> Always include some randomness in test values.

If this isn't a joke, I'd be very interested in the reasoning behind that statement, and whether or not there are some qualifications on when it applies.

humans are very good at overlooking edge cases, off by one errors etc.

so if you generate test data randomly you have a higher chance of "accidentally" running into overlooked edge cases

you could say there is a "adding more random -> cost" ladder like

- no randomness, no cost, nothing gained

- a bit of randomness, very small cost, very rarely beneficial (<- doable in unit tests)

- (limited) prop testing, high cost (test runs multiple times with many random values), decent chance to find incorrect edge cases (<- can be barely doable in unit tests, if limited enough, often feature gates as too expensive)

- (full) prop testing/fuzzing, very very high cost, very high chance incorrect edge cases are found IFF the domain isn't too large (<- a full test run might need days to complete)

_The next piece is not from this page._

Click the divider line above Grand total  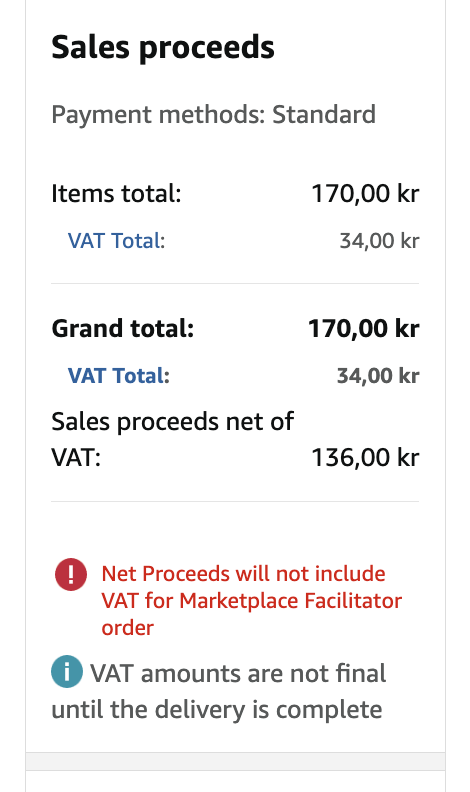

I've learnt that if a test only fails sometimes, it can take a long time for somebody to actually investigate the cause,in the meantime it's written off as just another flaky test. If there really is a bug, it will probably surface sooner in production than it gets fixed.

sadly yes

people often take flaky test way less serious then they should

I had multiple bigger production issues which had been caught by tests >1 month before they happened in production, but where written off as flaky tests (ironically this was also not related to any random test data but more load/race condition related things which failed when too many tests which created full separate tenants for isolation happened to run at the same time).

And in some CI environments flaky test are too painful, so using "actual" random data isn't viable and a fixed seed has to be used on CI (that is if you can, because too much libs/tools/etc. do not allow that). At least for "merge approval" runs. That many CI systems suck badly the moment you project and team size isn't around the size of a toy project doesn't help either.

Must be some Mandela effect about some TDD documentation I read a long time ago.

If you test math_add(1,2) and it returns 3, you don't know if the code does `return 3` or `return x+y`.

It seems I might need to revise my view.

I vaguely remember the same advice, it's pretty old. How you use the randomness is test specific, for example in math_add() it'd be something like:

  jitter = random(5)
  assertEqual(3 + jitter, math_add(1, 2 + jitter))
If it was math_multiply(), then adding the jitter would fail - that would have to be multiplied in.

Nowadays I think this would be done with fuzzing/constraint tests, where you define "this relation must hold true" in a more structured way so the framework can choose random values, test more at once, and give better failure messages.

Randomness is useful if you expect your code to do the correct thing with some probability. You test lots of different samples and if they fail more than you expect then you should review the code. You wouldn't test dynamic random samples of add(x, y) because you wouldn't expect it to always return 3, but in this case it wouldn't hurt.